Question

What is parametric equation of the line created by the intersecting planes x = 2 and z = 2?

Answer 1

`vec r = ((2),(0),(2)) + lambda ((0),(1),(0))`

Explanation:

no need to do much here because every point on the line of intersection will have values x = 2 and z = 2, and any value of y is possible.

a fixed point on the line is (2,0,2) so we can say that the line is this....

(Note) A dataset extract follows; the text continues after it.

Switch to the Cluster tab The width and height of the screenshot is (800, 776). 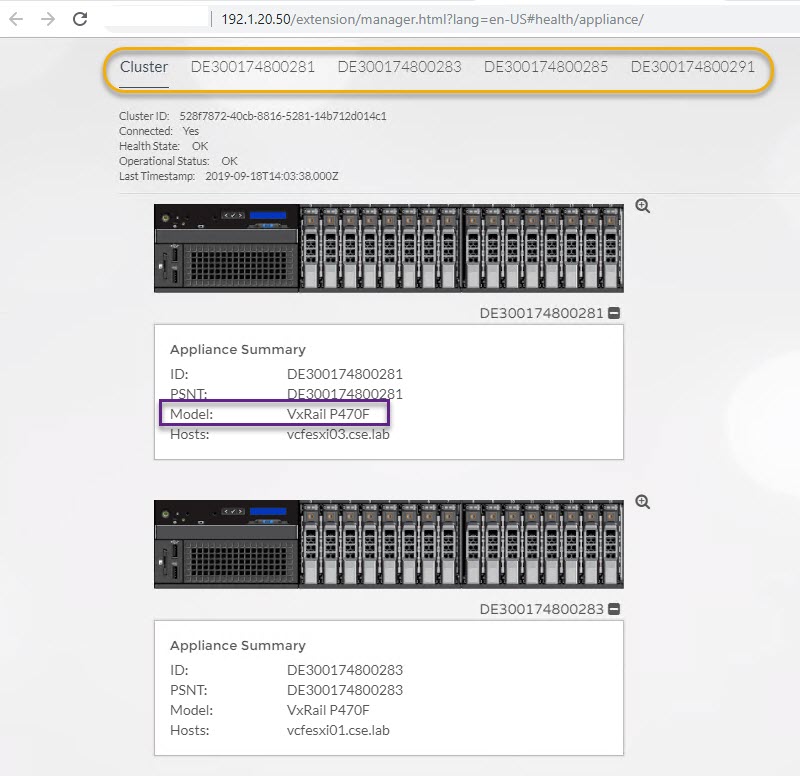pyautogui.click(x=143, y=67)
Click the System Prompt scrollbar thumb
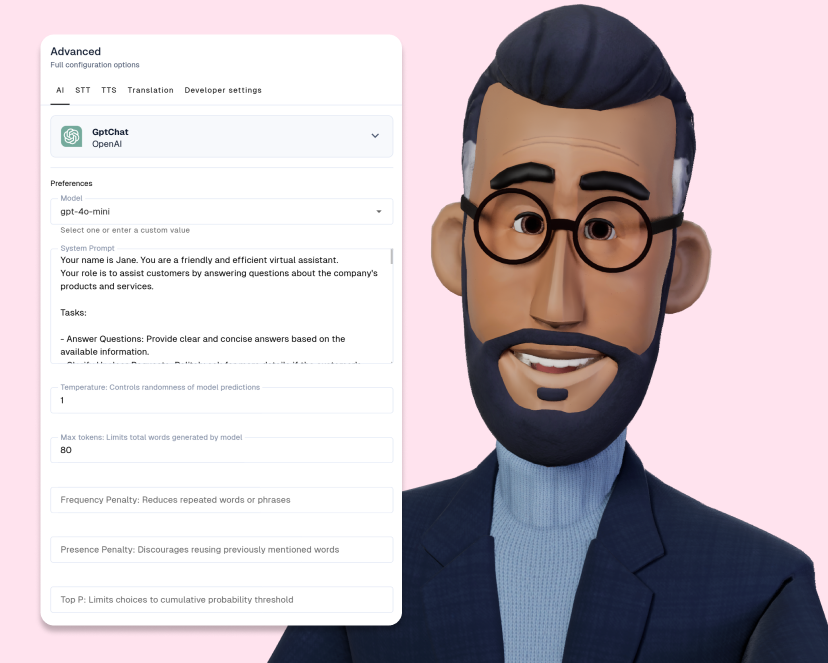Image resolution: width=828 pixels, height=663 pixels. [391, 257]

`vec r(lambda) = ((2),(0),(2)) + lambda ((0),(1),(0))`

Answer 2

`vecr=(2,0,2)+t(0,1,0), t in RR`, or,

in the usual Cartesian Form `(x-2)/0=y/1=(z-2)/0`.

Explanation:

Let the given planes be `pi_1 : x-2=0, and pi_2 : z-2=0`.

Let the reqd. line be `L=pi_1 nn pi_2`.

To determine the eqn. of `L`, we need, `(1)` a pt., say, `A in L`, &

`(2)` the direction `vecl` of `L`.

(1) : The point A :-.

`A(x,y,z) in L=pi_1nnpi_2rArr A in pi_1, and, A in pi_2`

`rArr x=2, z=2`. As regards, `y in RR`, y is arbitrary, and, by our

choice, `y=0`. Hence, `A=A(2,0,2)`

(2) : The Direction `vecl` of `L` :-

Let `vecn_1, &, vecn_2` be the normals to `pi_1, &, pi_2`, resp.

`:. vecn_1=(1,0,0)=hati, &, vecn_2=(0,0,1)=hatk`

`L=pi_1nnpi_2 rArr L sub pi_1, &, L sub pi_2 rArr vecl bot vecn_1, &, vecl bot vecn_2`.

`rArr vecl` is along `vecn_1xxvecn_2=hatixxhatk=-hatj=(0,-1,0)`.

we take, `vecl=hatj=(0,1,0)`

Using `(1), &, (2)`, the vector eqn., or, parametric eqn. of `L :`

`vecr=veca+tvecl, t in RR`, where, `veca` is the position vector of

the pt.`A`.

Hence, `L : vecr=(2,0,2)+t(0,1,0), t in RR`, or, in the usual

Cartesian Form `L : (x-2)/0=y/1=(z-2)/0`.

Hope, this will be helpful! Enjoy Maths!